5/10/16

Reporting Dangerously

© SpringerJournalist Killings, Intimidation and Security
By Simon Cottle, Richard Sambrook, and Nick Mosdell
11th May
£19.99 | $31 | Paperback | 978-1-137-40672-9

According to INSI, on average two journalists a week have lost their lives doing their job over the last decade. Most of those killed are not the international reporters who can make global headlines, but local journalists investigating crime or corruption. More journalists are being killed, attacked and intimidated than at any time in history, and this book sets out to find why.

In Reporting Dangerously: Journalist Killings, Intimidation and Security, 30-year BBC veteran Richard Sambrook and fellow academics in the School of Journalism, Media and Cultural Studies at Cardiff University, Simon Cottle and Nick Mosdell, examine journalist killings and intimidation around the world. Journalists, by the nature of their work, have always put themselves in harm’s way, and some have had to pay the ultimate price for doing so. However, a number of factors have significantly increased the risks they face through the last years of the 20th century and early years of the 21st. This book identifies what factors have led to this rise and positions these in historical and global contexts.

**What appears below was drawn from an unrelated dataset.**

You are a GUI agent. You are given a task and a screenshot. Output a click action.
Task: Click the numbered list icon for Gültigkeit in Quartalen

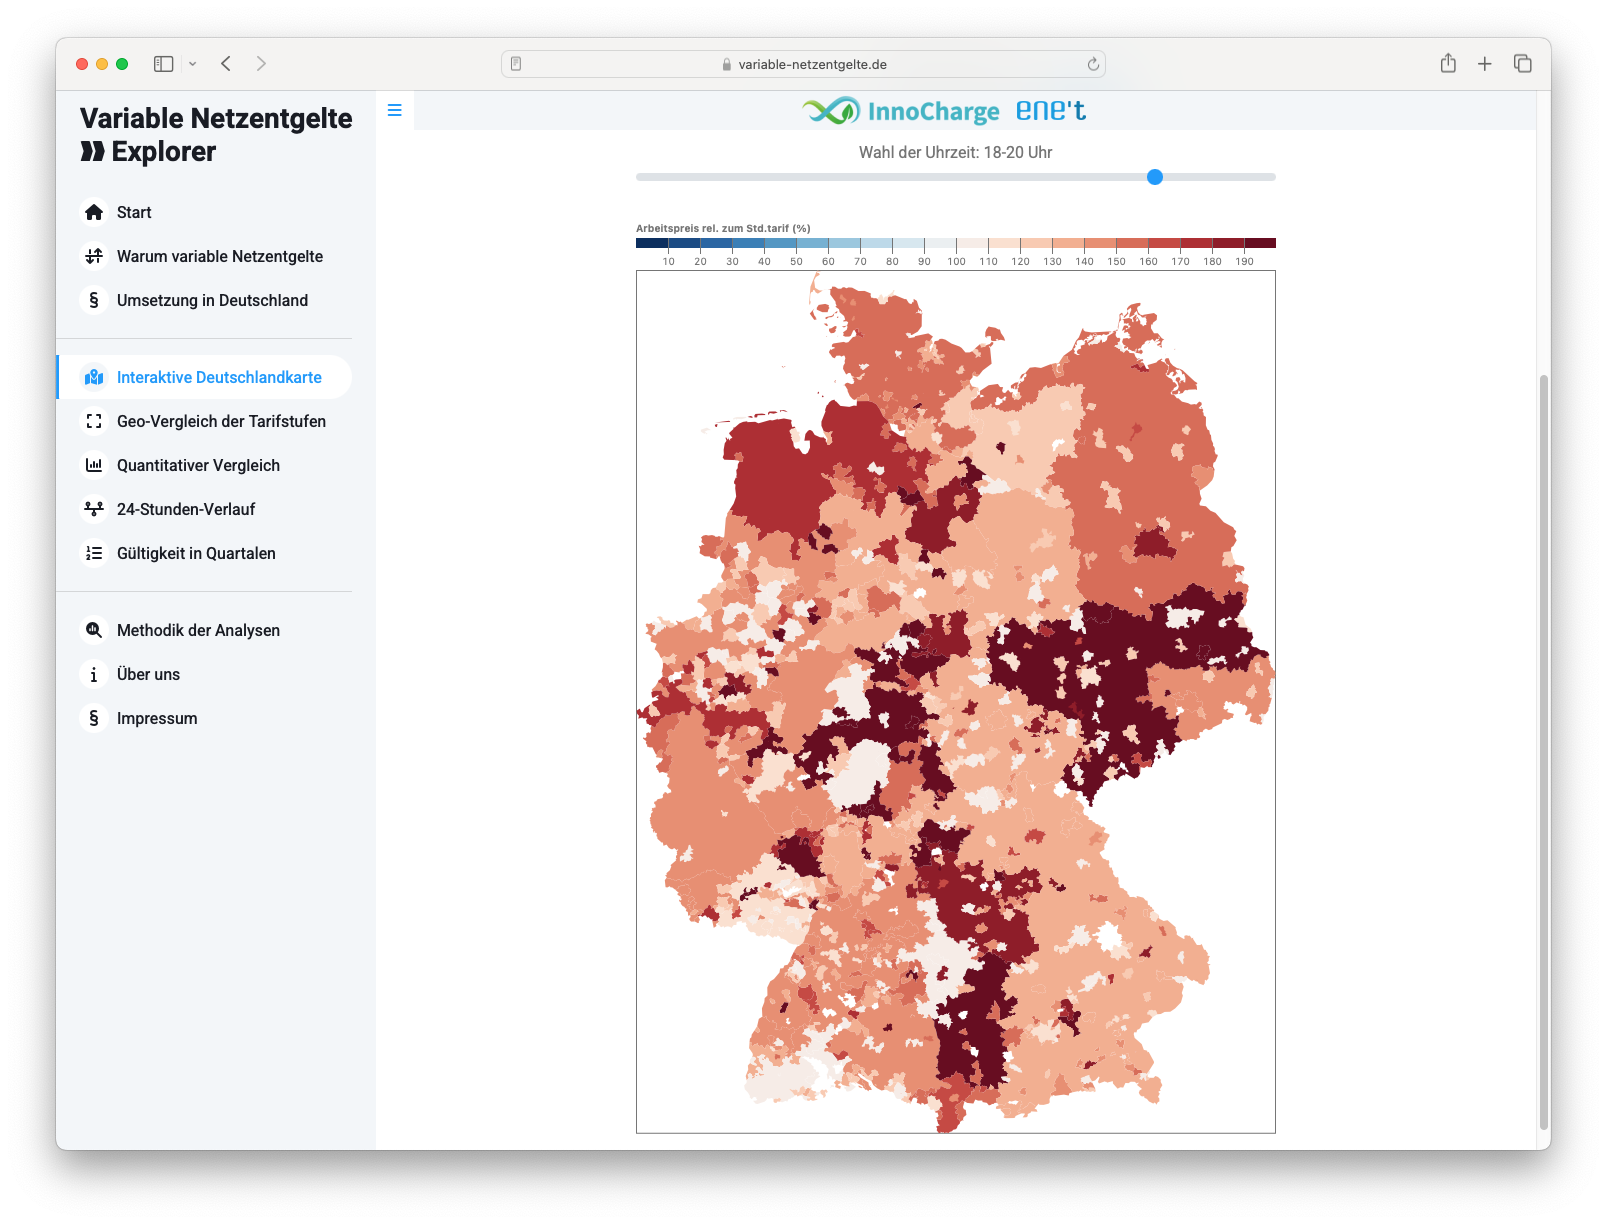[94, 553]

The authors show how the growth of organised crime in Asia, South and Central America and the Caucasus placed local journalists at significant risk in reporting drug cartels or corruption. Terrorist groups now see journalists as useful targets, as well, as evidenced by the murder of American journalist Daniel Pearl in Pakistan in 2002, through to the murders of James Foley and Steven Sotloff in 2014. Their graphic murders are a way to command global attention and horrify the wider public.

Reporting Dangerously provides case studies and first-hand accounts from journalists working in some of the most high-risk places in the world today and seeks to understand the different pressures they must confront. The book gives voice to journalists who have experience in reporting from conflict zones and unstable societies, hearing their experiences and candid reflections on why they do it and how they seek to protect themselves. It also examines industry and political responses to these trends and pressures as well as the latest international initiatives aimed at challenging cultures of impunity and keeping journalists safe.

The authors argue that journalism contributes a vital if often neglected role in the formation and conduct of civil societies. This is why reporting from ‘uncivil’ places matters and this is why journalists are often positioned in harm’s way. They argue that the responsibility to report in a globalizing world of crises and human insecurity, and the responsibility to try and keep journalists safe while they do so, belongs to all of us.

-ENDS-

 

About the Authors

Simon Cottle is Professor of Media and Communications in the School of Journalism, Media and Cultural Studies at Cardiff University, UK and Director of the Communications, Human Security and Atrocity in Global Context Research Group. He is the author and editor of many books including Humanitarianism, Communications, and Change (2015) and Global Crisis Reporting (2009) and is Series Editor of the Global Crises and the Media Series for Peter Lang publishing.

Richard Sambrook is Professor of Journalism in the School of Journalism, Media and Cultural Studies at Cardiff University, UK and Director of the Centre for Journalism which undertakes postgraduate vocational training. He is currently Chair of INSI, the International News Safety Institute. He is a former Director of Global News at the BBC where he worked as a journalist for 30 years as a producer, editor and manager.

Nick Mosdell is Deputy Director MA International Public Relations and Global Communications Management in the School of Journalism, Media and Cultural Studies at Cardiff University, UK. He teaches Research Methods modules to Masters students and has written research methods textbooks. He has also contributed to a variety of research-based publications, including media and military relations, and has been involved in data analysis for the International News Safety Institute (INSI) since 2006.